Depuis quelques années, l’Union européenne met en place une nouvelle réglementation, baptisée FiDA (Financial Data Access), qui obligera les banques et les institutions financières à partager les données des clients avec des tiers, et ce, sous réserve d’autorisation de la part de ces derniers.
Ce dispositif vise à renforcer le contrôle et la propriété des clients sur leurs données financières, tout en encourageant les développeurs à concevoir de nouveaux produits et services financiers plus personnalisés. Cependant, l’accès à cette nouvelle réglementation pourrait être refusé aux entreprises américaines. Selon un rapport du Financial Times, l’Allemagne a proposé d’exclure Apple, Amazon, Google et Meta de FiDA.

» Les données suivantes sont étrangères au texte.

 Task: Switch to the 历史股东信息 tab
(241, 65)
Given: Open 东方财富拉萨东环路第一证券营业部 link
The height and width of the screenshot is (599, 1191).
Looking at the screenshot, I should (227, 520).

Dans un document adressé aux autres États membres de l’UE, Berlin a exprimé son souhait de « promouvoir le développement d’un écosystème numérique financier européen, garantir une concurrence équitable et protéger la souveraineté numérique des consommateurs ».

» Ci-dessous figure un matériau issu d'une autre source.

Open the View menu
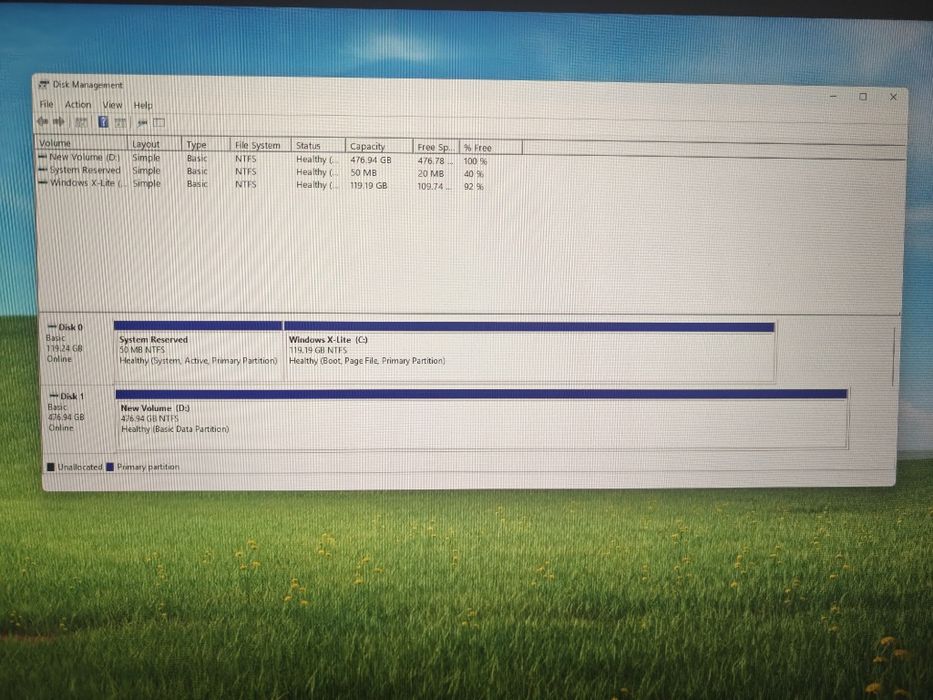This screenshot has height=700, width=933. click(112, 105)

En réaction à cette initiative, des groupes de pression du secteur technologique ont rapidement fait valoir que les banques traditionnelles, et non les géants du numérique, étaient les véritables gardiens de l’accès aux données. Limiter l’accès à FiDA pourrait aggraver les tensions déjà existantes entre l’Europe et l’administration Trump.
Le mois dernier, l’ancien président Trump a menacé d’imposer des droits de douane sur les pays accusés de « discriminer » les entreprises américaines, affirmant : « En tant que président des États-Unis, je défendrai nos incroyables entreprises technologiques américaines contre ceux qui les attaquent. »
Selon le Financial Times, les négociations concernant la réglementation FiDA entrent dans leur phase finale. Les observateurs préviennent que les géants du Big Tech pourraient faire face à une défaite quasi certaine.